Esteemed SPM list,
I am having trouble making sense of two analysis results: whole brain vs ROI. A second level between-groups T test (patients and controls) of first level con images returns voxels in the regions that we predicted a priori, peak T value of around 7.0 and they survive at whole-brain FWE 0.05. So far so good! However, the beta values extracted from an anatomical ROI analysis of this region do not differ between groups using a t-test. Looking at the group means shows that this is because the standard deviation is very big in the patient group. So why are T values so big in SPM?
Two things I've tried to explore this:
1) Just to prove the point, I also fail to find group differences even if I circularly define my ROI as the significant cluster from the 2nd level between-groups T contrast image (the one that survives at FWE 0.05).

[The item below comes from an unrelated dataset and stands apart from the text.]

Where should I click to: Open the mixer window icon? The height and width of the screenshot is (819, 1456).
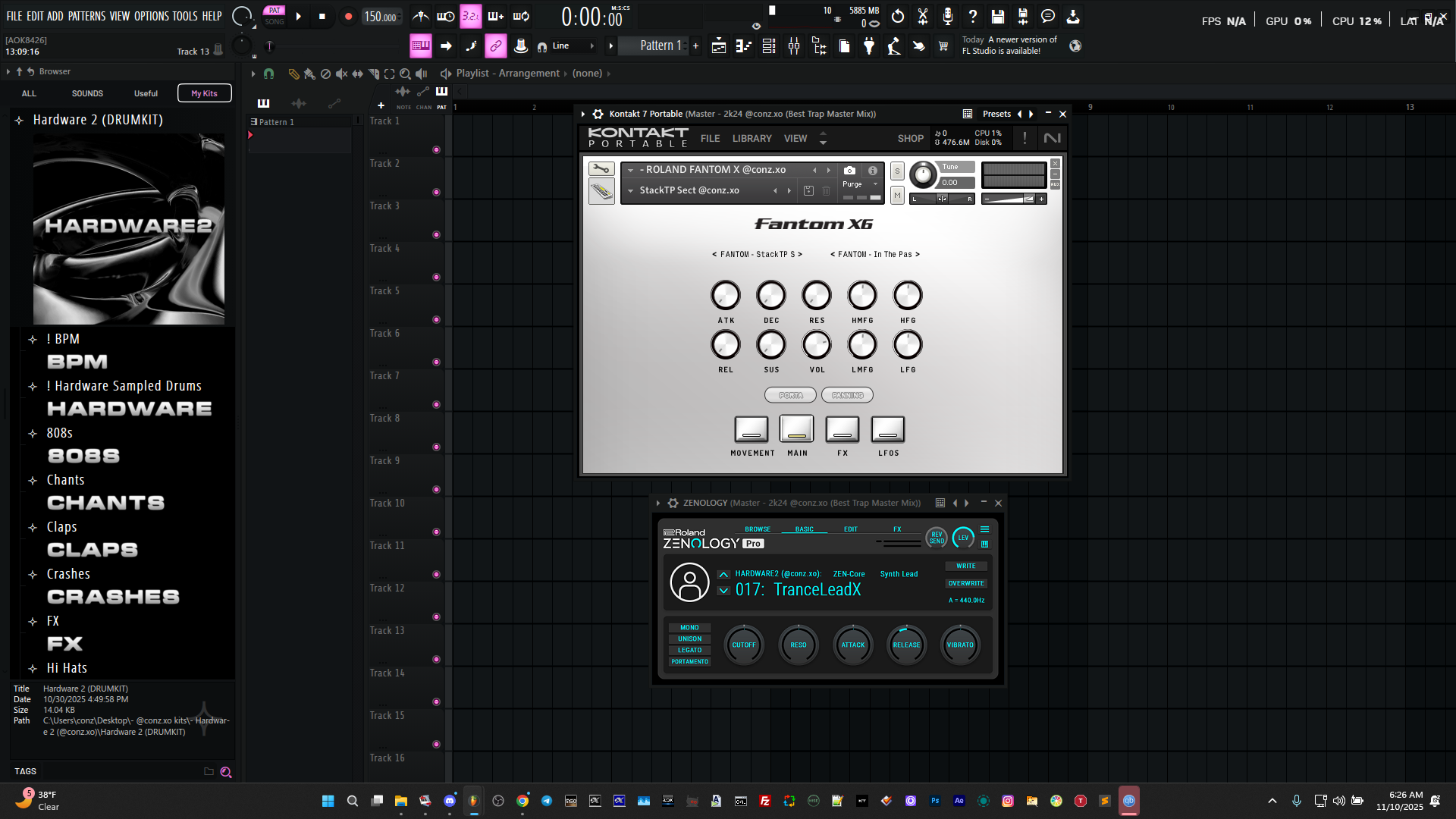coord(794,46)
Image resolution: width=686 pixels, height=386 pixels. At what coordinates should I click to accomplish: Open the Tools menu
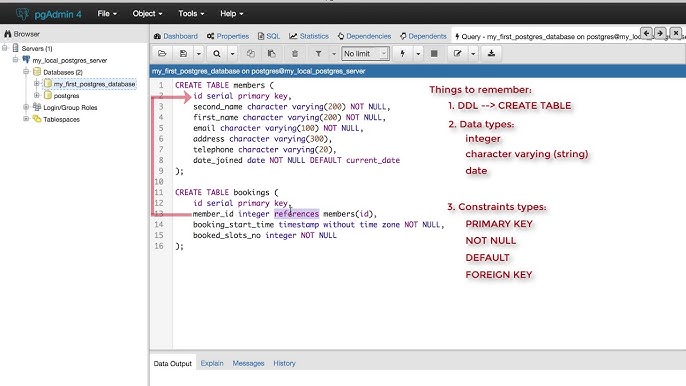click(191, 14)
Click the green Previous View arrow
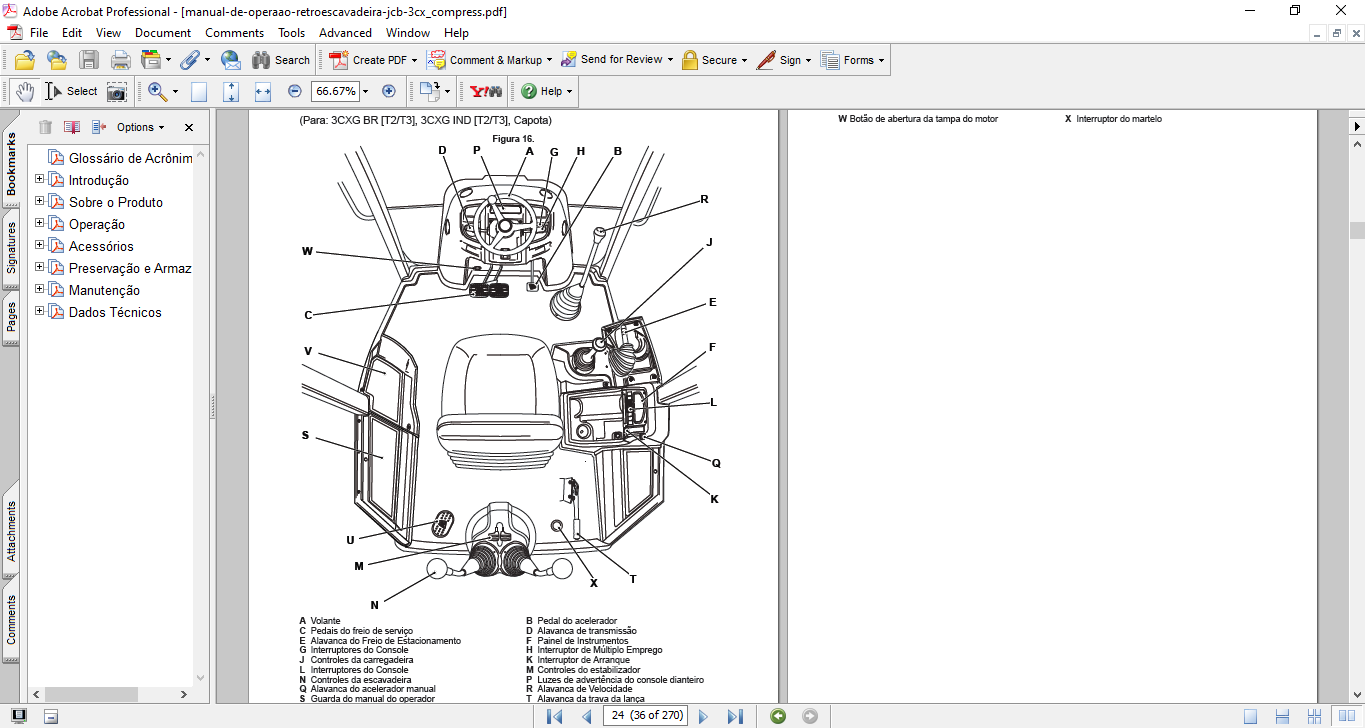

2) If I use SPM to plot the 'fitted response' of the peak voxel of the second level group T contrast, I get the individual values for each subject. (Are these T values? I read from another post that they are 'y values, calculated as beta multiplied by X'...)
Unsurprisingly, these differ between-groups when I run a t-test, but if I extract beta values of this peak voxel from each subject's 'con' image then I do not (same situation as above with ROI analysis).
So it would seem that I have a situation where the two groups do not differ in beta value (either in my mean/median ROI or peak voxel) due to variance, but that the T values(?) calculated in SPM somehow take this into consideration. Does SPM scale the two groups (e.g. depending on whole brain variance)? When I view the design matrix visualisation and left click on each of the groups cells, the value differs - I would have expected that both groups would be 'weighted' equally (i.e. 1) but they differ (see screenshot)
Many thanks in advance for any advice on how to explore this further.